No obstante, que semejante portento sea posible no implica que no tenga explicación. Tal vez la razón más explícita sea que su contrincante en el mata-mata del fin de semana que viene es una persona con desequilibrios emocionales manifiestos, propuestas extravagantes y, como quedó expuesto en el último debate, un desconocimiento rotundo de las más elementales nociones de funcionamiento del Estado, del país y de las relaciones internacionales. Con todo, cuenta con serias chances de ser electo presidente y hete aquí otra anomalía visible.

Que un gritón del prime time televisivo se haya convertido en el retador de un oficialismo fallido también tiene un por qué. Se lo puede encontrar en una coalición opositora cuyo paso previo por el gobierno fue severamente lesivo para los ingresos populares y que, por si fuera poco, se entregó alegremente a una interna antropófaga, en la que terminó triunfando una candidata cuyo único balbuceo argumentativo se limitó al amasijo cruento de su rival externo por sobre un jefe de gobierno porteño con recursos dinerarios cuasi infinitos. Tercera anomalía.

Todo lo antedicho en relación con la dirigencia políticas y sus expresiones electorales difícilmente esté reñido con la verdad, si es que tal cosa existe. ¿Pero y la gente? ¿Nosotros y nosotras qué? Porque es ciertamente confortable creer que los problemas se originan exclusivamente en ámbitos ajenos a los argentinos y argentinas de a pie. Sin embargo, debe decirse, no sin dolor, que una porción significativa de la sociedad se permitió poner en cuestión valores básicos de convivencia construidos con sangre, sudor y lágrimas. Como la vigencia misma de la democracia, nada menos.

Esta anomalía de fondo es la que nos interpela hacia el domingo. Se entiende la bronca, la desazón, la angustia y hasta el odio. Y sabido es que se vota con la cabeza, el corazón, el bolsillo, las tripas. Somos seres humanos, al fin y al cabo. Pero también es necesario, a esta altura de la historia, exigirnos un sufragio responsable. Sea cual fuere la opción elegida.

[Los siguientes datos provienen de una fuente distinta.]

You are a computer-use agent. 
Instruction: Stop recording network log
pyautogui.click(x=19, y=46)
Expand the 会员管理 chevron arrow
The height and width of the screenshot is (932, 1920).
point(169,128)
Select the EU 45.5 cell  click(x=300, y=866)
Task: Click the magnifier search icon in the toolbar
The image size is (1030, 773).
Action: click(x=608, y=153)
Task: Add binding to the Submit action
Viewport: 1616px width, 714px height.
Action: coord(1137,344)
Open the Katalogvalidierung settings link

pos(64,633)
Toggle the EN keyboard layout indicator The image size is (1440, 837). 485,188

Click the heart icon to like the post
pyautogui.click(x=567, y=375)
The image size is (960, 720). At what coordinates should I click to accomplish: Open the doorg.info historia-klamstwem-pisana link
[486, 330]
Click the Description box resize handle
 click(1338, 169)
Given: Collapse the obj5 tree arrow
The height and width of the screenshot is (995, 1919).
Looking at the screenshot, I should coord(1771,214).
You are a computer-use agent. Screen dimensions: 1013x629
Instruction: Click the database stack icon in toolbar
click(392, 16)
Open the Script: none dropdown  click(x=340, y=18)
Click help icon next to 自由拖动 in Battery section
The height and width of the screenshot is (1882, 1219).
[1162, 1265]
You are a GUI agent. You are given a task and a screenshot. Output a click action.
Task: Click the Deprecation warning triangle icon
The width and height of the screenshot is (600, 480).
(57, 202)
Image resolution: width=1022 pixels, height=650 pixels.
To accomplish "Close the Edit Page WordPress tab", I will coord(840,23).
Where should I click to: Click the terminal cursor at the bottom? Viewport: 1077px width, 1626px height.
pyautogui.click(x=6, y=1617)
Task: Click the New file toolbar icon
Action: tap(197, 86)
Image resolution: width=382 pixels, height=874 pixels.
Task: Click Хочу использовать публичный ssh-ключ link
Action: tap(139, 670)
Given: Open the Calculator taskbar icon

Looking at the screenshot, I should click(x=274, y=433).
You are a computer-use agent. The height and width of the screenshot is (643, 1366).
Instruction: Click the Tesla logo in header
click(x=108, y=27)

Votar no es elegir una lata de picadillo en la góndola del supermercado. No es buscar y eventualmente encontrar un producto que satisfaga sólo el precio y calidad requeridas por el consumidor. No se trata de adquirir la marca pretendida o de lo contrario, incluso, evitar su compra.

Votar es un acto individual, pero de consecuencias colectivas. Y debe ser asumido con plena responsabilidad. El domingo que viene, en la soledad del cuarto oscuro, estaremos construyendo la Argentina.